The expected output is an exact copy of the lines from the one containing "Click the CNBC logo on story card" through the final line of the entries below, with no images.
:: Material for the task
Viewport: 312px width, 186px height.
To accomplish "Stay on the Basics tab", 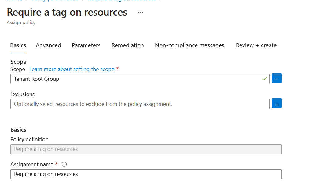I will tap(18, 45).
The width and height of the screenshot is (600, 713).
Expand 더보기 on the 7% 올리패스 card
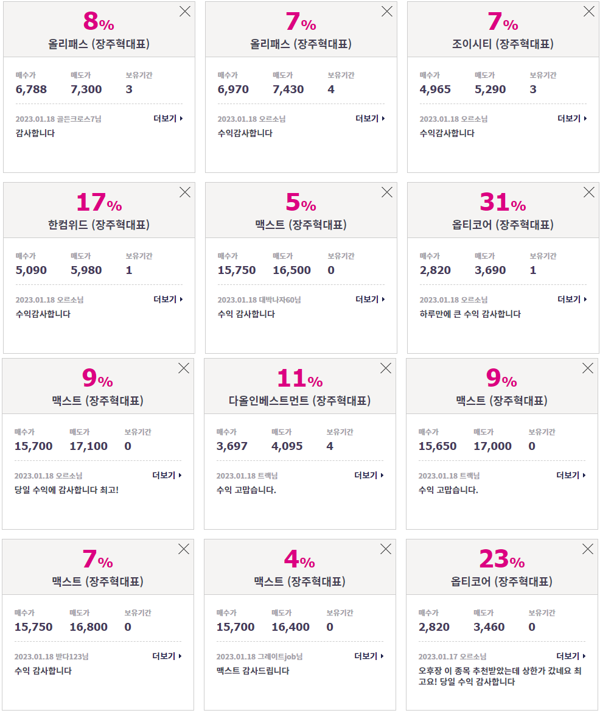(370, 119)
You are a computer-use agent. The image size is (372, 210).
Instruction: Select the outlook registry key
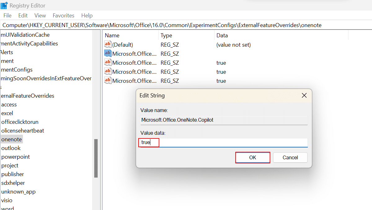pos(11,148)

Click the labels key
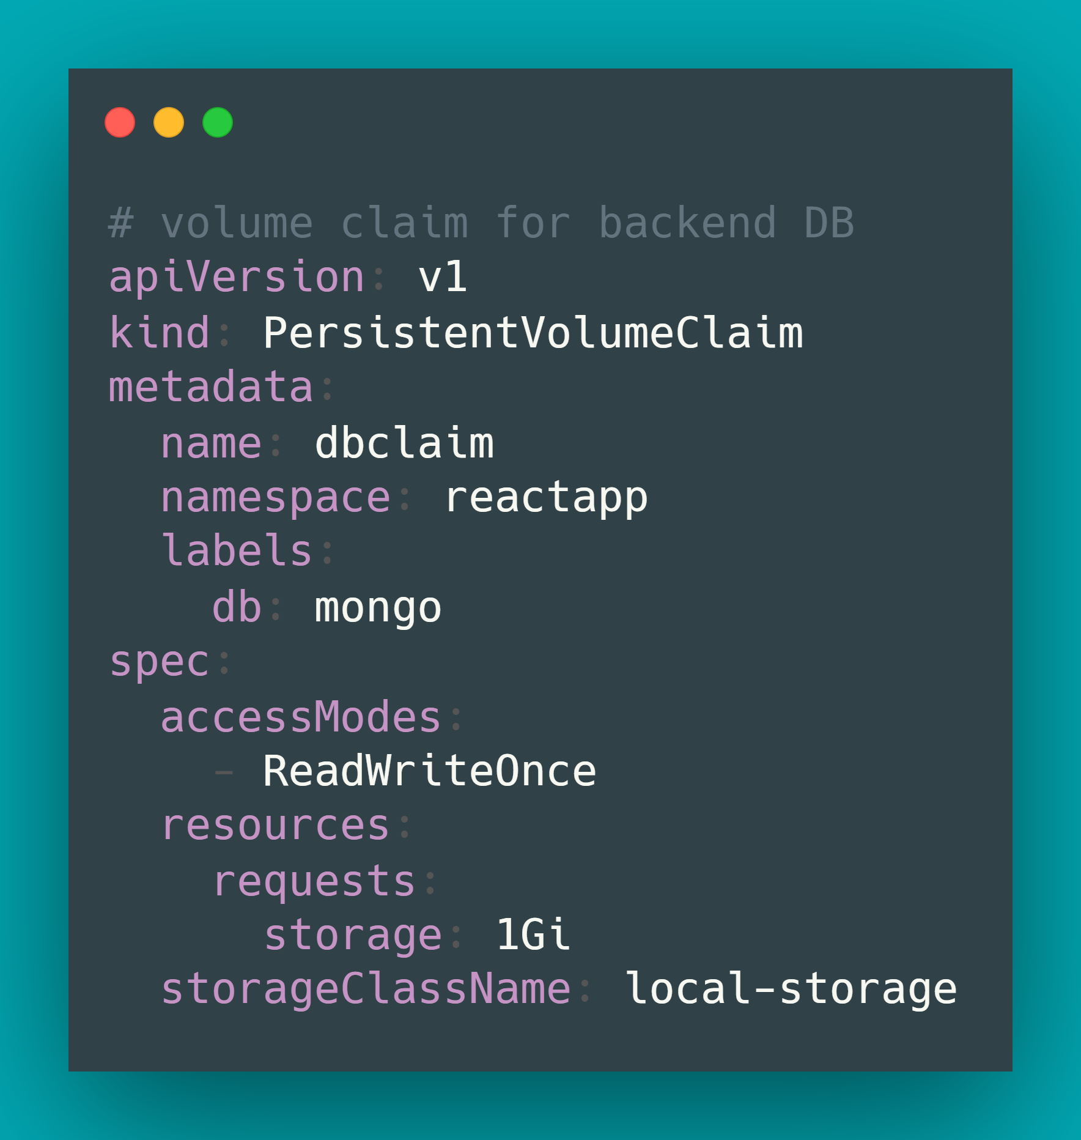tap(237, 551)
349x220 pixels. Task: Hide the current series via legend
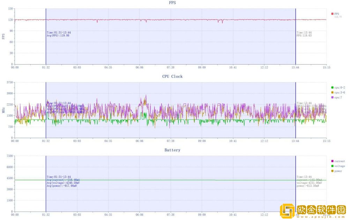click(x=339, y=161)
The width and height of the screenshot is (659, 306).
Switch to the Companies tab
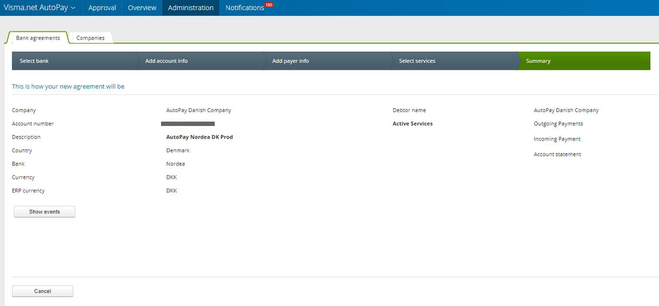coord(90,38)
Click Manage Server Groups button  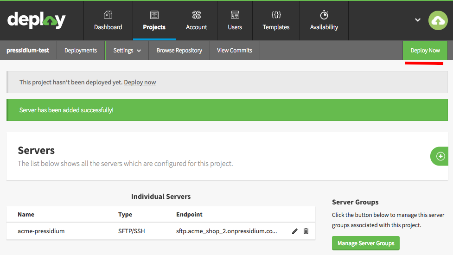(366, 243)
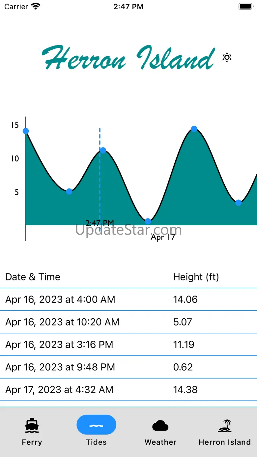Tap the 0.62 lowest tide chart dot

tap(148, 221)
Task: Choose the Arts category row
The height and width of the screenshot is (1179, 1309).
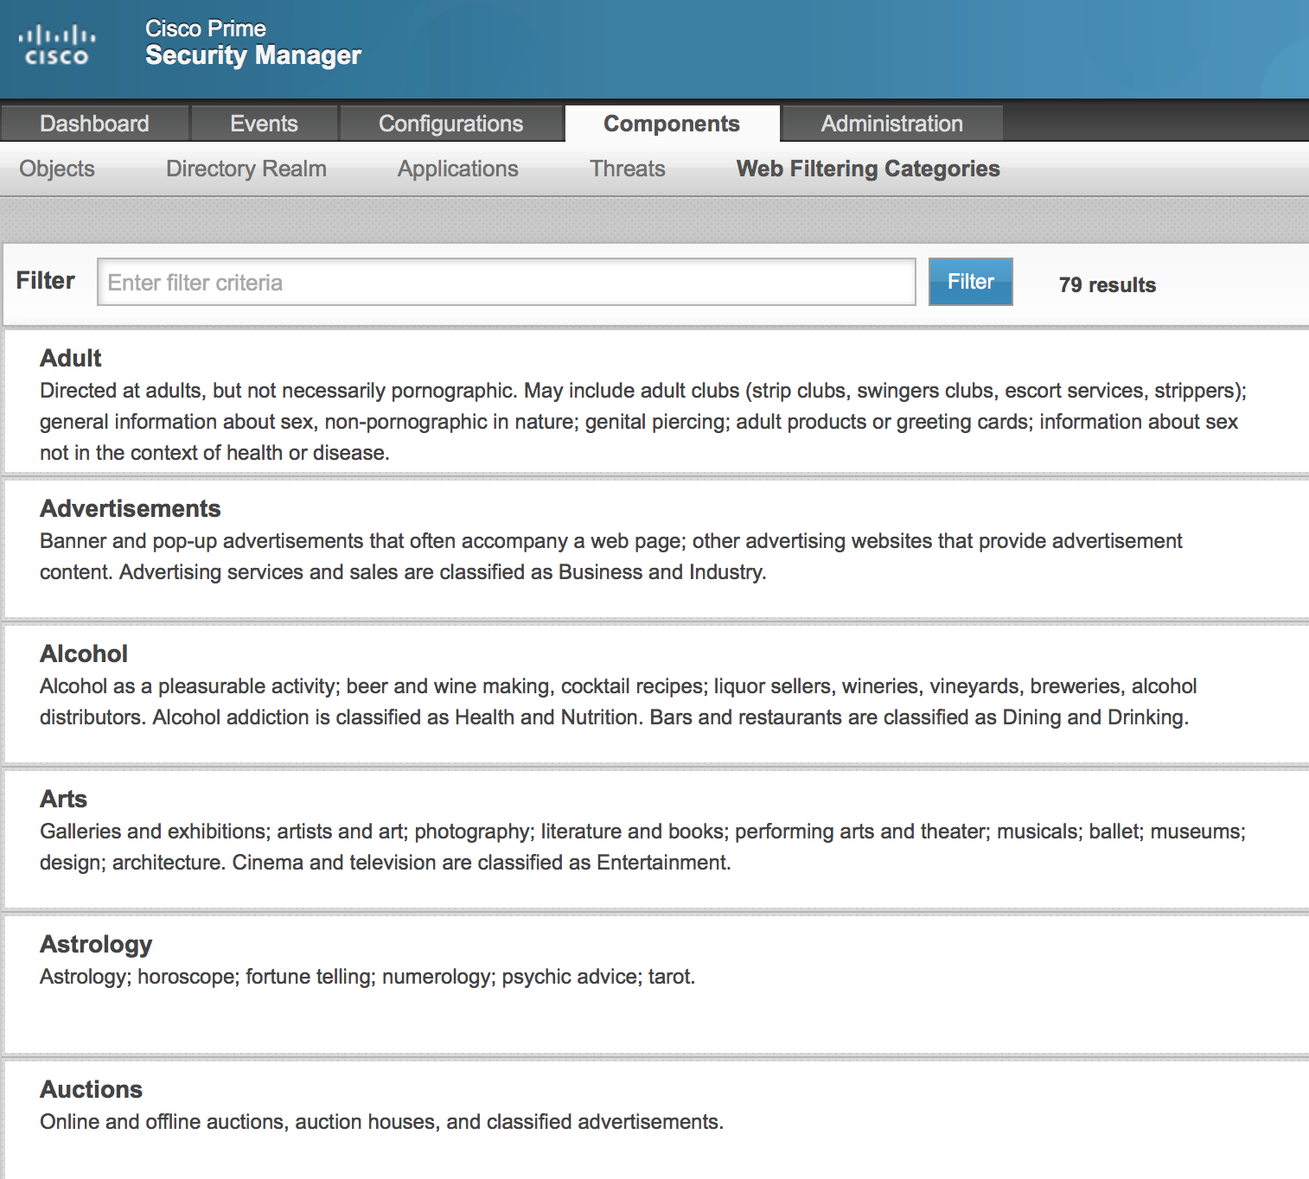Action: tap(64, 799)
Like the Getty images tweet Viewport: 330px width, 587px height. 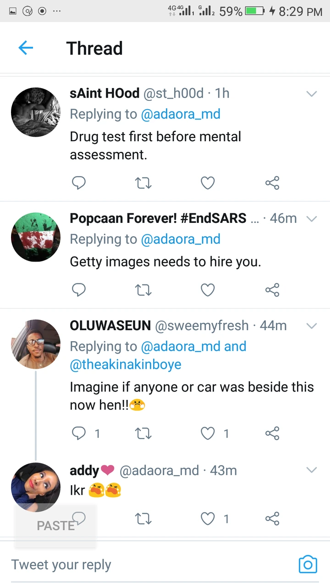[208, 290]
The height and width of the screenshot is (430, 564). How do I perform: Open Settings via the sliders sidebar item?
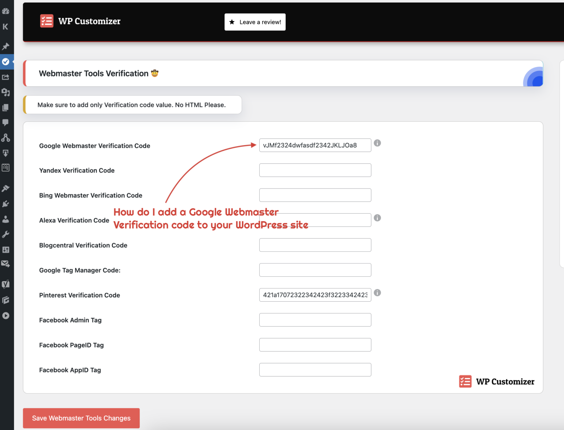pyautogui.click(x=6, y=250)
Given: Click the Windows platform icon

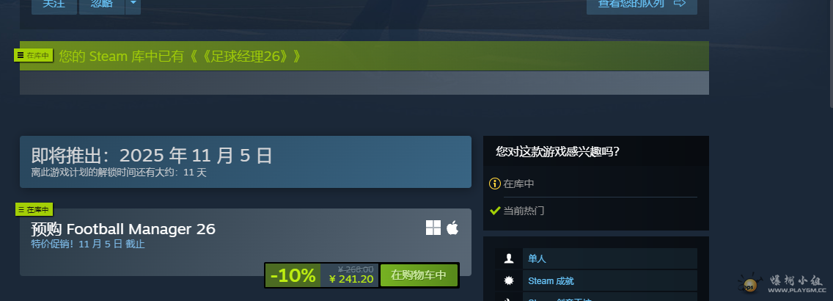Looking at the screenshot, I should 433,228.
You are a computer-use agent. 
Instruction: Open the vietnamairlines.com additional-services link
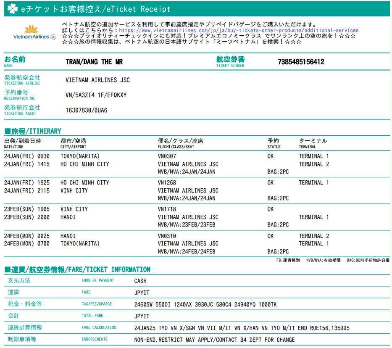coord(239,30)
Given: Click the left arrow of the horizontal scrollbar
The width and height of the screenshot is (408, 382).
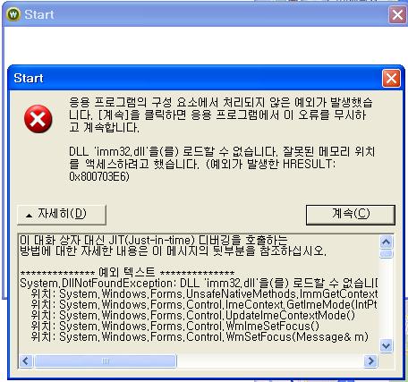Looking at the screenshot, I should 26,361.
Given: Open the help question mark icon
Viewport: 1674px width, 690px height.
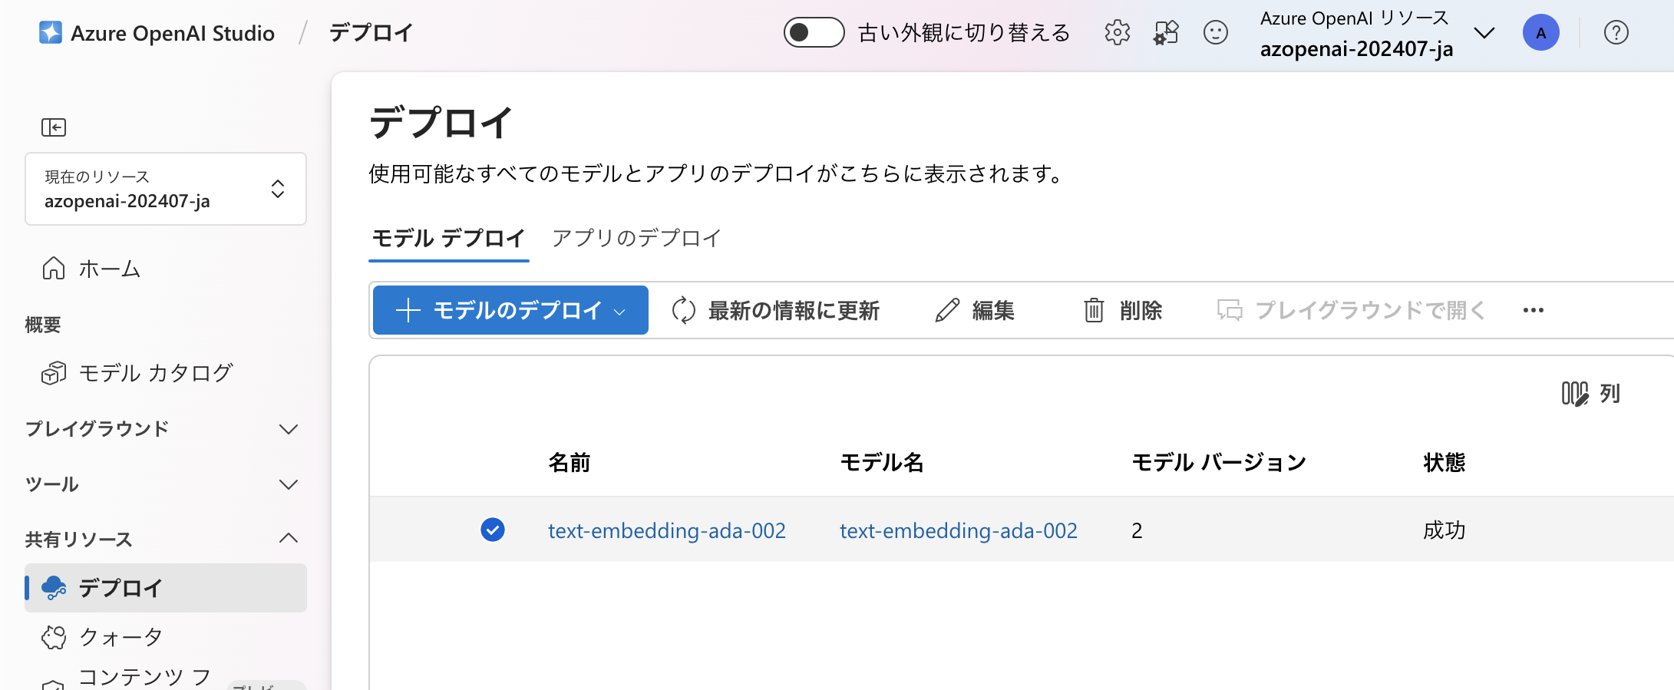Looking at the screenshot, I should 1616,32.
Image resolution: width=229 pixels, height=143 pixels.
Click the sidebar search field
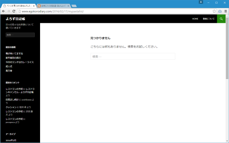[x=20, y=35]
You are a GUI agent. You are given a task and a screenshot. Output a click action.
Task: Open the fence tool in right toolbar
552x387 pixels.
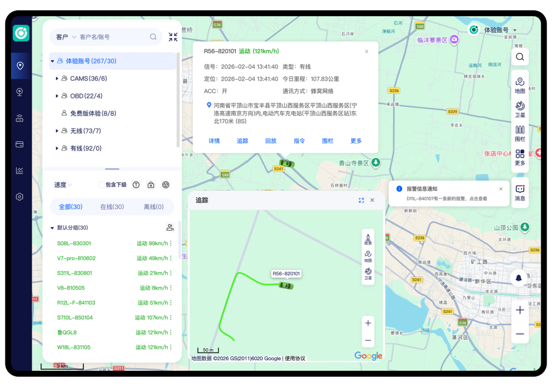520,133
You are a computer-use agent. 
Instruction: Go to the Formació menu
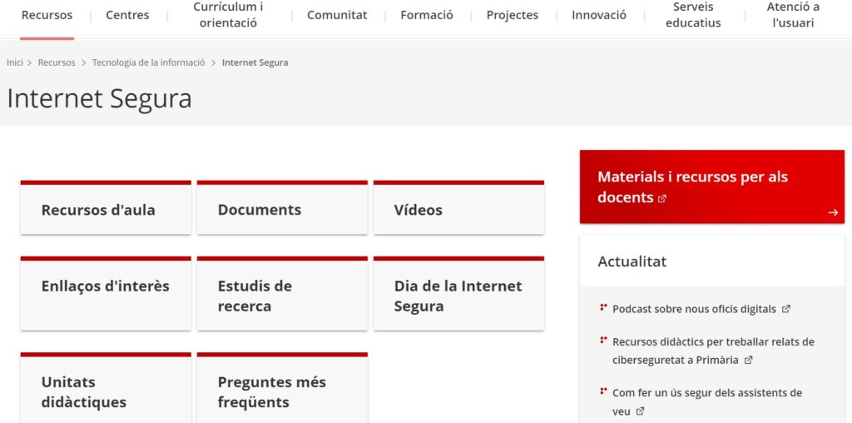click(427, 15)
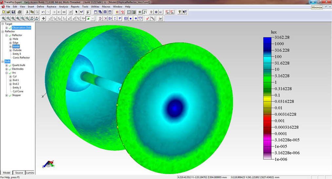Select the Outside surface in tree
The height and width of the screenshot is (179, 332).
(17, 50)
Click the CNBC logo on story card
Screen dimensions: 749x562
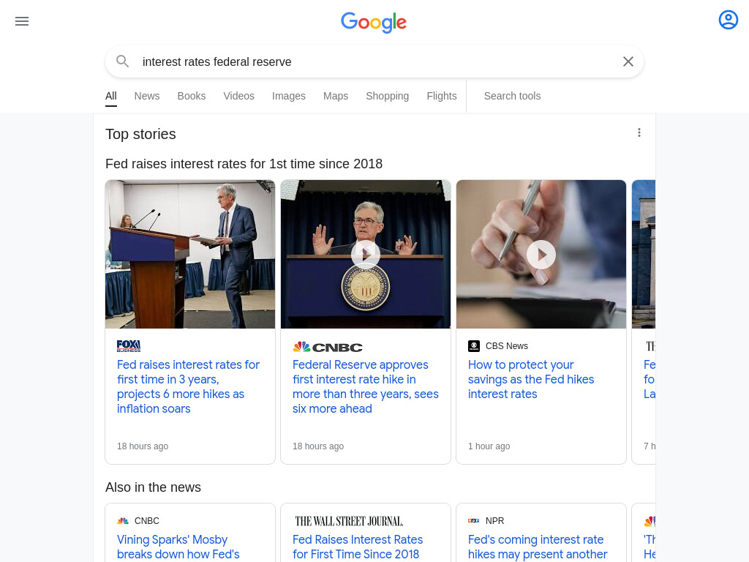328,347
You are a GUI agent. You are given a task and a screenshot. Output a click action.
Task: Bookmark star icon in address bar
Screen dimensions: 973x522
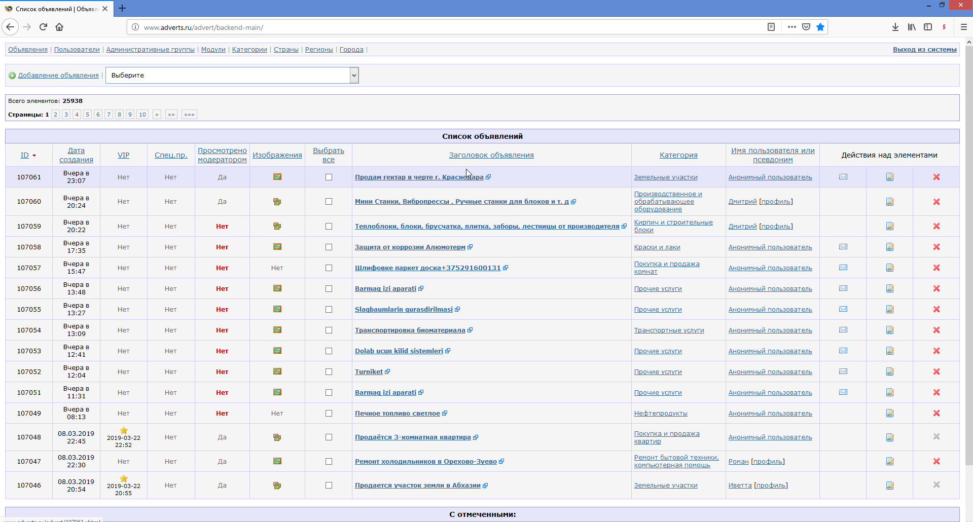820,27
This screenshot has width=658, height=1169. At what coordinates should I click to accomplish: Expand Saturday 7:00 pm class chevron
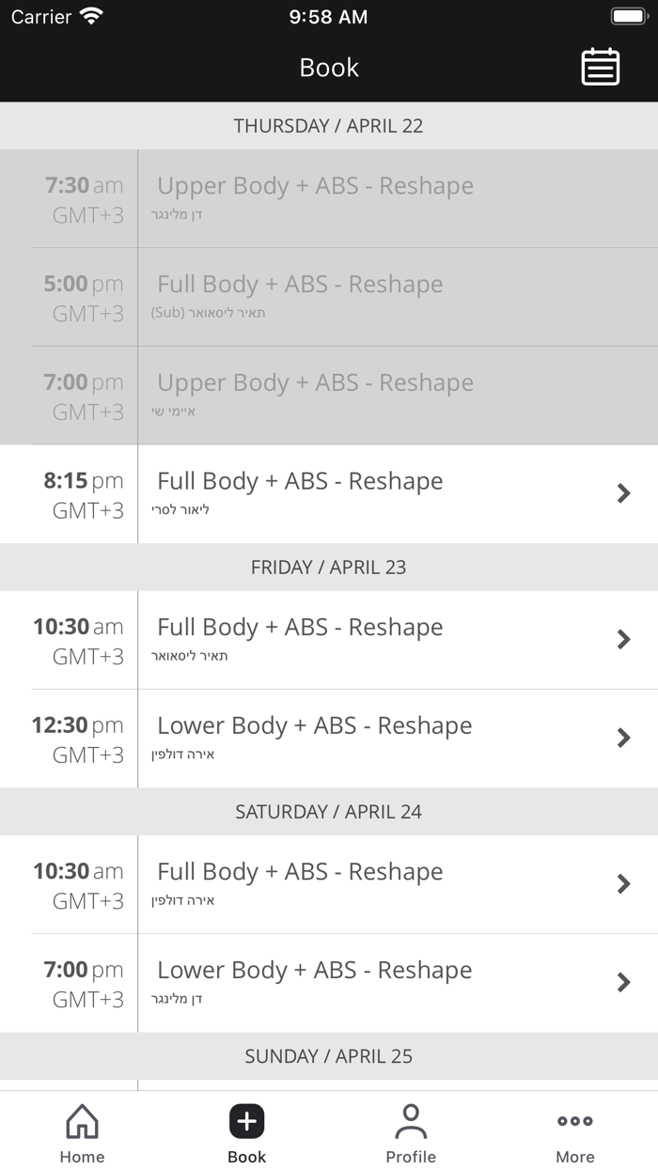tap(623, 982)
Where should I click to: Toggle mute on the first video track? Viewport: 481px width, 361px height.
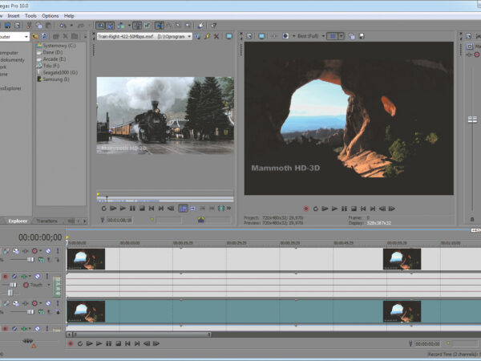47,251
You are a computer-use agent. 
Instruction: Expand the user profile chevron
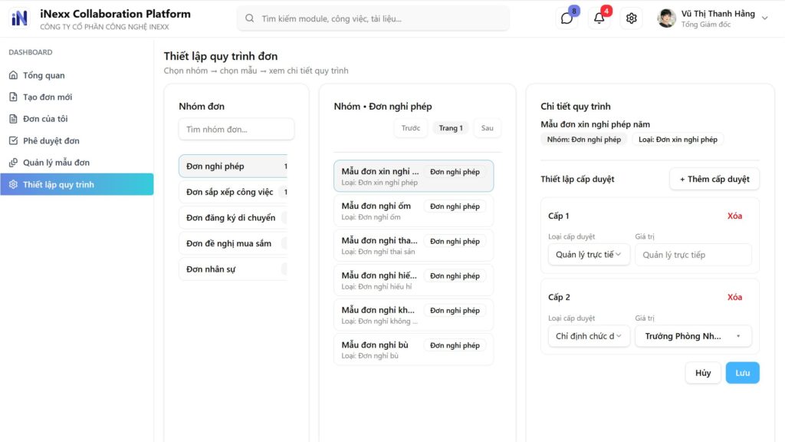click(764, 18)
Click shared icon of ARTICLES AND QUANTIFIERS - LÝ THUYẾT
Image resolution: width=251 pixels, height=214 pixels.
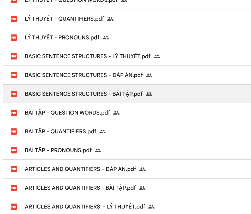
::::
→ Final answer:
Click the CNBC logo on story card
Screen dimensions: 749x562
328,347
You are a GUI agent. You are given a task and a screenshot. Output a click action.
Task: Bookmark star icon in address bar
Screen dimensions: 973x522
820,27
This screenshot has width=658, height=1169. At what coordinates should I click to accomplish: Expand Saturday 7:00 pm class chevron
tap(623, 982)
Where should I click to: Toggle mute on the first video track? Viewport: 481px width, 361px height.
47,251
You are a computer-use agent. 
Instruction: Expand the user profile chevron
click(764, 18)
Click shared icon of ARTICLES AND QUANTIFIERS - LÝ THUYẾT
Image resolution: width=251 pixels, height=214 pixels.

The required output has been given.